• **Assigned task**
The answer should consist of the full listing below, repeated exactly and free of pictures.

(Given records)

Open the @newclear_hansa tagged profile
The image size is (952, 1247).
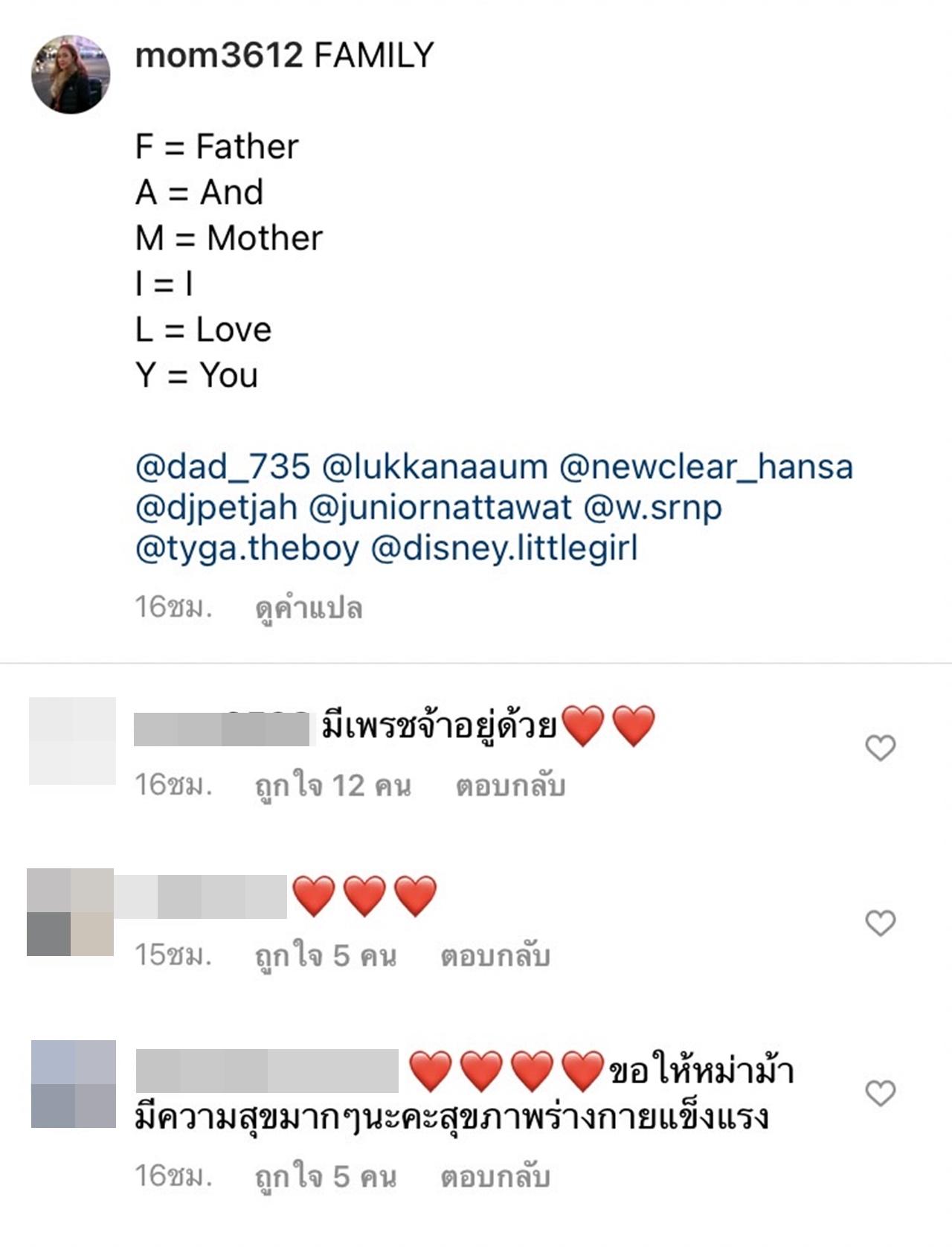pyautogui.click(x=706, y=467)
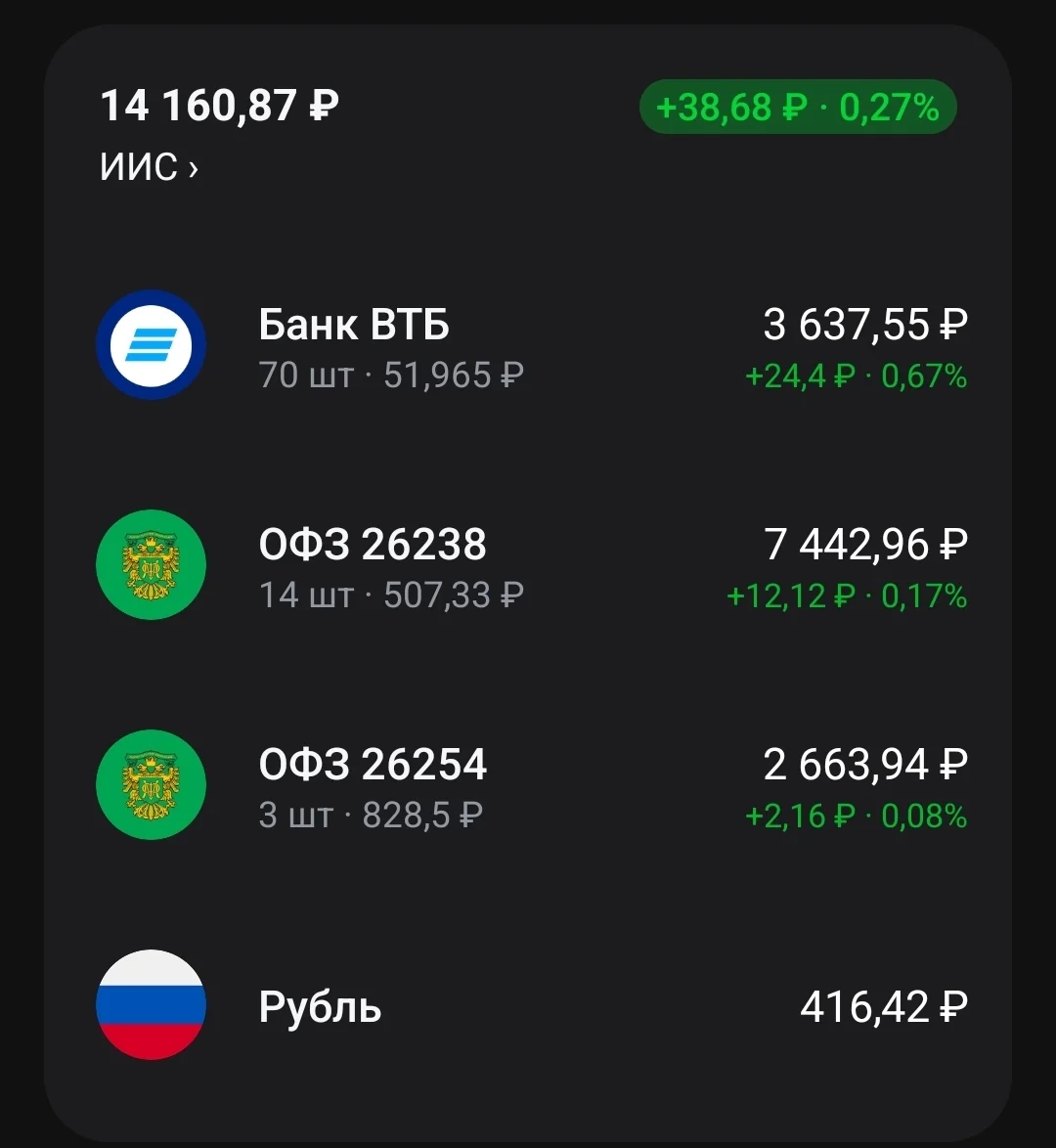Tap the +12,12 ₽ · 0,17% change text
Viewport: 1056px width, 1148px height.
tap(848, 596)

(End Given records)

• **Reply to the exercise**
Open the @newclear_hansa tagged profile
The image size is (952, 1247).
pyautogui.click(x=706, y=467)
Tap the +12,12 ₽ · 0,17% change text
Viewport: 1056px width, 1148px height.
tap(848, 596)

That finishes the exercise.